Commuting patterns and mean commute times

  • Mode: The dominant commute mode is typically driving alone, with limited transit availability and modest carpool shares.
  • Commute time: Mean commute time is reported by ACS. Rural parishes in the Alexandria-region orbit commonly show moderate-to-long commutes due to job dispersion across parish lines.
    The authoritative mean travel time to work for Grant County is available in ACS “Commuting Characteristics” via data.census.gov.

Local employment versus out-of-county work

Grant County residents often commute to employment centers in nearby parishes (notably the Alexandria area in Rapides Parish) for healthcare, government, and larger retail/service job clusters. County-to-county commuting flows are quantified through the Census LEHD Origin–Destination Employment Statistics; see LEHD/OnTheMap commuting data for residence-to-workplace patterns.

Housing and Real Estate

Homeownership rate and rental share

The homeownership rate and renter share are published through ACS tenure tables. Grant County generally reflects a higher homeownership share than more urban Louisiana parishes, consistent with its rural character. The current percentages are available through ACS housing tenure tables on data.census.gov.
Proxy note: Exact shares vary by ACS release and margin of error; the latest 5‑year estimates provide the most stable county-level figures.

Median property values and recent trends

  • Median owner-occupied home value: Reported by ACS and also reflected indirectly in market datasets. In rural central Louisiana, median values tend to be below statewide and national medians, with trends influenced by broader regional housing cycles rather than neighborhood-level appreciation common in large metros.
  • Recent trend: The broader 2020–2024 period in Louisiana saw price increases followed by higher mortgage-rate constraints; rural counties typically experienced less volatile appreciation than major metros, but still upward pressure compared with pre‑2020 levels.
    For official median value and historical ACS series, use data.census.gov.
    Proxy note: Real-estate market trend reporting beyond ACS (e.g., annual percent change) is not consistently available as an official county statistic and differs by vendor methodology.

Typical rent prices

Median gross rent is published by ACS. Grant County rents are generally lower than large-metro Louisiana rents, reflecting lower housing costs and a larger single-family rental component. The definitive median gross rent is available via ACS gross rent tables.

Types of housing

Grant County’s housing stock is predominantly:

  • Single-family detached homes and manufactured housing
  • Rural lots/acreage with dispersed residences outside incorporated areas
  • A limited apartment inventory concentrated near town centers (e.g., Colfax) and along major routes

Housing-unit structure types are quantified in ACS “Units in Structure” tables on data.census.gov.

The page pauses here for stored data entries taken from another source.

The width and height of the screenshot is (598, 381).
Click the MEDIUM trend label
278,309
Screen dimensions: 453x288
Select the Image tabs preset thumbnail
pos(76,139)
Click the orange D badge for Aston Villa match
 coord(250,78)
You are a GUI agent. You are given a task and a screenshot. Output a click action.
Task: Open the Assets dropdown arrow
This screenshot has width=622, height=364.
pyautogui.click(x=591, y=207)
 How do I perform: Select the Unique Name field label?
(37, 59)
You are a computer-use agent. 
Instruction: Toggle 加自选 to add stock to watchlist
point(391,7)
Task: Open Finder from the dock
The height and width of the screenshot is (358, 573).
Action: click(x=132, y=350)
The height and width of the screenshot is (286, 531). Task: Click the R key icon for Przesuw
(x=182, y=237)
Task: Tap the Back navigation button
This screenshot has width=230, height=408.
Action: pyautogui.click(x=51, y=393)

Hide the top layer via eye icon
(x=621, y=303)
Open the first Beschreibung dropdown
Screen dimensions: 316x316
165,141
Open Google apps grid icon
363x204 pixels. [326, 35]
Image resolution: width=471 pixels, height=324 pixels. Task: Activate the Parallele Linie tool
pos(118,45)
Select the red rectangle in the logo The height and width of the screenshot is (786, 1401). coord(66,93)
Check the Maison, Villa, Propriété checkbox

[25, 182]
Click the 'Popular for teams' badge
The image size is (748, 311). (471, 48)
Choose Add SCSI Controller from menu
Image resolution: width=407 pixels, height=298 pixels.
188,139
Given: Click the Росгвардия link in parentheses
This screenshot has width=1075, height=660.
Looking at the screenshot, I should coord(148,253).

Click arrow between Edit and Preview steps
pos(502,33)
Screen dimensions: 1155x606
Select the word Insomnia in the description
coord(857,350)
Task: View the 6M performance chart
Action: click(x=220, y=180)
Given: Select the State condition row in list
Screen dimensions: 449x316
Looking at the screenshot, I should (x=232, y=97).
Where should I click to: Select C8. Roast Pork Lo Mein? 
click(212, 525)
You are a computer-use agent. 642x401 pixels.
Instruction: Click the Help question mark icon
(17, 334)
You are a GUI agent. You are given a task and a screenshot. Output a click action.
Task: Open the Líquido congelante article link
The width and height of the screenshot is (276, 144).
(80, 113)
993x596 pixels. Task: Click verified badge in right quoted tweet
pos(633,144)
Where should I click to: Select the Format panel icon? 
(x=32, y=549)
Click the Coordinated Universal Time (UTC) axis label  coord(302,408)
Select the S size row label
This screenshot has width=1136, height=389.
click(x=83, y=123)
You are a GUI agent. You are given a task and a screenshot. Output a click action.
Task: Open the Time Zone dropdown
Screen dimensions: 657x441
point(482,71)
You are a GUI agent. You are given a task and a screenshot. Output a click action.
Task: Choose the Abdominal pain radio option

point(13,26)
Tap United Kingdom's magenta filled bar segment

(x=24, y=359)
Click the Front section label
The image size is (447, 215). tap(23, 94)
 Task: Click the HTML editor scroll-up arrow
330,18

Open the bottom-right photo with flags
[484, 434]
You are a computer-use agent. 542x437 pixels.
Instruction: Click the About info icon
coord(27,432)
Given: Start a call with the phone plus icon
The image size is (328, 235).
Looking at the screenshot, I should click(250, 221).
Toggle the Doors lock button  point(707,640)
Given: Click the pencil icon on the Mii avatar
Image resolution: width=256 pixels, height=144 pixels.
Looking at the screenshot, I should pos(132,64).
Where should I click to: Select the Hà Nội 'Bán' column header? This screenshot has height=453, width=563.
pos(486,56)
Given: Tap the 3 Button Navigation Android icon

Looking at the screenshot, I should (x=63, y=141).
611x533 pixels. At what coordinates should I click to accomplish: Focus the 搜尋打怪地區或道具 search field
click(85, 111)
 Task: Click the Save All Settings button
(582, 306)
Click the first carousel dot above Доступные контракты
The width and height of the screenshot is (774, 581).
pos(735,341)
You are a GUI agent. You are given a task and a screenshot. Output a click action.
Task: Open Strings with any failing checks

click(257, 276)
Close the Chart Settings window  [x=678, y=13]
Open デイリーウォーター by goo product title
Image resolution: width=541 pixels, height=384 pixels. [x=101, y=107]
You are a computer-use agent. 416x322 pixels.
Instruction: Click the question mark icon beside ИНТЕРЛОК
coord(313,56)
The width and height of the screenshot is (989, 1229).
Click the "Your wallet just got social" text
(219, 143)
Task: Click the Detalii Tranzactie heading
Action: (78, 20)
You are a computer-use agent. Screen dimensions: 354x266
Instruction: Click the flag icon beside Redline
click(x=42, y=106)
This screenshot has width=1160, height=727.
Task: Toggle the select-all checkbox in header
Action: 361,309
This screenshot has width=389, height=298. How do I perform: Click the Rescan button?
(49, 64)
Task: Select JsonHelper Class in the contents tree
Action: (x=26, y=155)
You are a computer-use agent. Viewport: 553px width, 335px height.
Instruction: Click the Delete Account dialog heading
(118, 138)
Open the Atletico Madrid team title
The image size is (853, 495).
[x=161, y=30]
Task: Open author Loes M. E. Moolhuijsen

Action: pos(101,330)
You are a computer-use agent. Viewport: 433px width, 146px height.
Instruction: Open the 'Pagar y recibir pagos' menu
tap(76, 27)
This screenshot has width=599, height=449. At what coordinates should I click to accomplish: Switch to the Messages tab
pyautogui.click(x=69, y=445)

Neighborhood characteristics (proximity to schools or amenities)

Residential patterns are commonly oriented around:

  • Colfax (county seat) for proximity to parish services, schools, and basic retail
  • Smaller nodes such as Pollock and Dry Prong for local schools/community services
  • Rural areas offering larger lots but longer driving distances to healthcare, grocery, and employment centers

Because Grant County is largely rural, “neighborhood” characteristics are often better described as town-centered vs. rural/edge-of-parish access patterns rather than dense, amenity-rich districts.

Property tax overview (rate and typical homeowner cost)

Louisiana property taxes are based on assessed value (with homestead exemptions for qualifying owner-occupied residences) and local millages set by taxing authorities. Parish-level effective tax burden varies by millage, exemptions, and property values. Official millage and assessment information is maintained by local assessors and parish tax collectors; see the statewide directory through the Louisiana Department of Revenue parish tax authorities list for links to local offices.
Proxy note: A single “average rate” is not uniformly published as an official parish statistic; effective rates are best represented by actual tax bills relative to market value and require local millage and exemption application to compute a typical homeowner cost.